Exercise data START

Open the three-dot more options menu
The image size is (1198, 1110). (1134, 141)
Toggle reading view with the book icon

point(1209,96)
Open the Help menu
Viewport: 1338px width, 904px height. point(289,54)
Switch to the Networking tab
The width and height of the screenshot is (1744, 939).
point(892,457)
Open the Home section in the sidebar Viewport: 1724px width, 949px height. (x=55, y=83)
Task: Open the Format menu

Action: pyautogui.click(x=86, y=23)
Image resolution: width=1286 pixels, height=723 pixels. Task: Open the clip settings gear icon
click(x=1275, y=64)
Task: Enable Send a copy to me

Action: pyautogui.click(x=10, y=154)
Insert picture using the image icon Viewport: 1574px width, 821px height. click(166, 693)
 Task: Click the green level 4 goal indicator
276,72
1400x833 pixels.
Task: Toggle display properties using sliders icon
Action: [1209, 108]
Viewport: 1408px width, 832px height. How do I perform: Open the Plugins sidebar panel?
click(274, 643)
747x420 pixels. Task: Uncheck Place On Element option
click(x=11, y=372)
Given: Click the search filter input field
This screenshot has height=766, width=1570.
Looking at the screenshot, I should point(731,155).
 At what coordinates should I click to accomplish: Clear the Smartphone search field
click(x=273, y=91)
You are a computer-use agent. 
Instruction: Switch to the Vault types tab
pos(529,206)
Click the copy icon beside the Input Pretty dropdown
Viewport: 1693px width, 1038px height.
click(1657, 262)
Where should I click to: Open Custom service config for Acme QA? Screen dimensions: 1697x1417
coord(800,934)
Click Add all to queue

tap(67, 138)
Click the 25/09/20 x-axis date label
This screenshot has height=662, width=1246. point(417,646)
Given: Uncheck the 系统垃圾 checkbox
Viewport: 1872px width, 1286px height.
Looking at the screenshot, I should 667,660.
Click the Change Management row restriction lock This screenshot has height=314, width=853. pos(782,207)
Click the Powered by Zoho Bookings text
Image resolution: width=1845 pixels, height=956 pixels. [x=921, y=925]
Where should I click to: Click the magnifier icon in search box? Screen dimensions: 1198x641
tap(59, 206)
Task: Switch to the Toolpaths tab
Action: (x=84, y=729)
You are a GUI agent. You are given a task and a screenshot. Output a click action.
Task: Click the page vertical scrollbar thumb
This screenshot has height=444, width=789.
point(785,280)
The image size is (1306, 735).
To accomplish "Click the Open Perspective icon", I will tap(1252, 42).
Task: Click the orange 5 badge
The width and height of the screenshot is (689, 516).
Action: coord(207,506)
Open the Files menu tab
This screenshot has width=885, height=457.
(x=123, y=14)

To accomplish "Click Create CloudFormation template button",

Exercise data END

**Problem description:**
What is needed is an exact, complete copy of the entries above.

**The completed task:**
Open the three-dot more options menu
The image size is (1198, 1110). (1134, 141)
Toggle reading view with the book icon

point(1209,96)
Open the Help menu
Viewport: 1338px width, 904px height. point(289,54)
Switch to the Networking tab
The width and height of the screenshot is (1744, 939).
point(892,457)
Open the Home section in the sidebar Viewport: 1724px width, 949px height. (x=55, y=83)
Task: Open the Format menu

Action: pyautogui.click(x=86, y=23)
Image resolution: width=1286 pixels, height=723 pixels. Task: Open the clip settings gear icon
click(x=1275, y=64)
Task: Enable Send a copy to me

Action: pyautogui.click(x=10, y=154)
Insert picture using the image icon Viewport: 1574px width, 821px height. click(166, 693)
 Task: Click the green level 4 goal indicator
276,72
1400x833 pixels.
Task: Toggle display properties using sliders icon
Action: [1209, 108]
Viewport: 1408px width, 832px height. How do I perform: Open the Plugins sidebar panel?
click(274, 643)
747x420 pixels. Task: Uncheck Place On Element option
click(x=11, y=372)
Given: Click the search filter input field
This screenshot has height=766, width=1570.
Looking at the screenshot, I should point(731,155).
 At what coordinates should I click to accomplish: Clear the Smartphone search field
click(x=273, y=91)
You are a computer-use agent. 
Instruction: Switch to the Vault types tab
pos(529,206)
Click the copy icon beside the Input Pretty dropdown
Viewport: 1693px width, 1038px height.
click(1657, 262)
Where should I click to: Open Custom service config for Acme QA? Screen dimensions: 1697x1417
coord(800,934)
Click Add all to queue

tap(67, 138)
Click the 25/09/20 x-axis date label
This screenshot has height=662, width=1246. point(417,646)
Given: Uncheck the 系统垃圾 checkbox
Viewport: 1872px width, 1286px height.
Looking at the screenshot, I should 667,660.
Click the Change Management row restriction lock This screenshot has height=314, width=853. pos(782,207)
Click the Powered by Zoho Bookings text
Image resolution: width=1845 pixels, height=956 pixels. [x=921, y=925]
Where should I click to: Click the magnifier icon in search box? Screen dimensions: 1198x641
tap(59, 206)
Task: Switch to the Toolpaths tab
Action: (x=84, y=729)
You are a GUI agent. You are given a task and a screenshot. Output a click action.
Task: Click the page vertical scrollbar thumb
This screenshot has height=444, width=789.
point(785,280)
The image size is (1306, 735).
To accomplish "Click the Open Perspective icon", I will tap(1252, 42).
Task: Click the orange 5 badge
The width and height of the screenshot is (689, 516).
Action: coord(207,506)
Open the Files menu tab
This screenshot has width=885, height=457.
(x=123, y=14)

To accomplish "Click Create CloudFormation template button",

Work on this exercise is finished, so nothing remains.